How to complete this task
The expected answer is the complete listing, reproduced character for character.

_ _ _ _

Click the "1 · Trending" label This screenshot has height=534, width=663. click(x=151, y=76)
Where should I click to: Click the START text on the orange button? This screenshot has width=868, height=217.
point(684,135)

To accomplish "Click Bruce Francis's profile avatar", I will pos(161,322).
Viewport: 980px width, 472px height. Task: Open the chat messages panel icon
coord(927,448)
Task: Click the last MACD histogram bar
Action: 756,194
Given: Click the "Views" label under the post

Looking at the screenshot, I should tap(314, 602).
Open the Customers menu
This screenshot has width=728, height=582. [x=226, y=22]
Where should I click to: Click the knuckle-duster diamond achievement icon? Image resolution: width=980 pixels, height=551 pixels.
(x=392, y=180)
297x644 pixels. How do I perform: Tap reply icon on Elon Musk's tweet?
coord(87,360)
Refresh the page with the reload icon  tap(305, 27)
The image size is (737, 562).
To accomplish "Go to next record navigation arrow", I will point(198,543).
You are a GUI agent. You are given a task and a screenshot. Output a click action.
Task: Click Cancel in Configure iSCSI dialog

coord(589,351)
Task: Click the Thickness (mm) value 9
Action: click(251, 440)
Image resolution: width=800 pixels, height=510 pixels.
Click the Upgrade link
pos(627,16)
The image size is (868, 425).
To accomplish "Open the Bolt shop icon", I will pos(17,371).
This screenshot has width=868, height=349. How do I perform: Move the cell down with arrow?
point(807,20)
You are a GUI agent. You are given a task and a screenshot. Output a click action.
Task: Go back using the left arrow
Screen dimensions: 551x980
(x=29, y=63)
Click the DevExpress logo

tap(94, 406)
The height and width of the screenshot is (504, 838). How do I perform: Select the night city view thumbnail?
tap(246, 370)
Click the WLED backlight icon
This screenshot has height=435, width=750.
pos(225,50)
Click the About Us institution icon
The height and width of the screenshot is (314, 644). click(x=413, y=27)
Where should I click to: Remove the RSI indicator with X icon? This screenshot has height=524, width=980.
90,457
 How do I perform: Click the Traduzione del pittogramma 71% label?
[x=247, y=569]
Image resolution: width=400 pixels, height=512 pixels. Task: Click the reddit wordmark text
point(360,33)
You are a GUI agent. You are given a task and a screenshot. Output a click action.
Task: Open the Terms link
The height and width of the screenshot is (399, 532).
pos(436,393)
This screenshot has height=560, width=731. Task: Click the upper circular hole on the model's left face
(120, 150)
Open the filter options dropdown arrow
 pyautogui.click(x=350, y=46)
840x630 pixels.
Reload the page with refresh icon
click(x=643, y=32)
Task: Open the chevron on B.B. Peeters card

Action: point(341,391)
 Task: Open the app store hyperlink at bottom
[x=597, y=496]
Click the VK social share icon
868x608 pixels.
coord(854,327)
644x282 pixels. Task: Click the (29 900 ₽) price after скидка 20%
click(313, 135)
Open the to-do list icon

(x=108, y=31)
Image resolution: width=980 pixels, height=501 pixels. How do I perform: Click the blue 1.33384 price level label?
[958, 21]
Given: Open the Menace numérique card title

_ _ _ _

Answer to the exercise
Click the "1 · Trending" label This screenshot has height=534, width=663. click(x=151, y=76)
Where should I click to: Click the START text on the orange button? This screenshot has width=868, height=217.
point(684,135)

To accomplish "Click Bruce Francis's profile avatar", I will pos(161,322).
Viewport: 980px width, 472px height. Task: Open the chat messages panel icon
coord(927,448)
Task: Click the last MACD histogram bar
Action: 756,194
Given: Click the "Views" label under the post

Looking at the screenshot, I should tap(314, 602).
Open the Customers menu
This screenshot has width=728, height=582. [x=226, y=22]
Where should I click to: Click the knuckle-duster diamond achievement icon? Image resolution: width=980 pixels, height=551 pixels.
(x=392, y=180)
297x644 pixels. How do I perform: Tap reply icon on Elon Musk's tweet?
coord(87,360)
Refresh the page with the reload icon  tap(305, 27)
The image size is (737, 562).
To accomplish "Go to next record navigation arrow", I will point(198,543).
You are a GUI agent. You are given a task and a screenshot. Output a click action.
Task: Click Cancel in Configure iSCSI dialog

coord(589,351)
Task: Click the Thickness (mm) value 9
Action: click(251, 440)
Image resolution: width=800 pixels, height=510 pixels.
Click the Upgrade link
pos(627,16)
The image size is (868, 425).
To accomplish "Open the Bolt shop icon", I will pos(17,371).
This screenshot has width=868, height=349. How do I perform: Move the cell down with arrow?
point(807,20)
You are a GUI agent. You are given a task and a screenshot. Output a click action.
Task: Go back using the left arrow
Screen dimensions: 551x980
(x=29, y=63)
Click the DevExpress logo

tap(94, 406)
The height and width of the screenshot is (504, 838). How do I perform: Select the night city view thumbnail?
tap(246, 370)
Click the WLED backlight icon
This screenshot has height=435, width=750.
pos(225,50)
Click the About Us institution icon
The height and width of the screenshot is (314, 644). click(x=413, y=27)
Where should I click to: Remove the RSI indicator with X icon? This screenshot has height=524, width=980.
90,457
 How do I perform: Click the Traduzione del pittogramma 71% label?
[x=247, y=569]
Image resolution: width=400 pixels, height=512 pixels. Task: Click the reddit wordmark text
point(360,33)
You are a GUI agent. You are given a task and a screenshot. Output a click action.
Task: Open the Terms link
The height and width of the screenshot is (399, 532).
pos(436,393)
This screenshot has height=560, width=731. Task: Click the upper circular hole on the model's left face
(120, 150)
Open the filter options dropdown arrow
 pyautogui.click(x=350, y=46)
840x630 pixels.
Reload the page with refresh icon
click(x=643, y=32)
Task: Open the chevron on B.B. Peeters card

Action: point(341,391)
 Task: Open the app store hyperlink at bottom
[x=597, y=496]
Click the VK social share icon
868x608 pixels.
coord(854,327)
644x282 pixels. Task: Click the (29 900 ₽) price after скидка 20%
click(313, 135)
Open the to-do list icon

(x=108, y=31)
Image resolution: width=980 pixels, height=501 pixels. How do I perform: Click the blue 1.33384 price level label?
[958, 21]
Given: Open the Menace numérique card title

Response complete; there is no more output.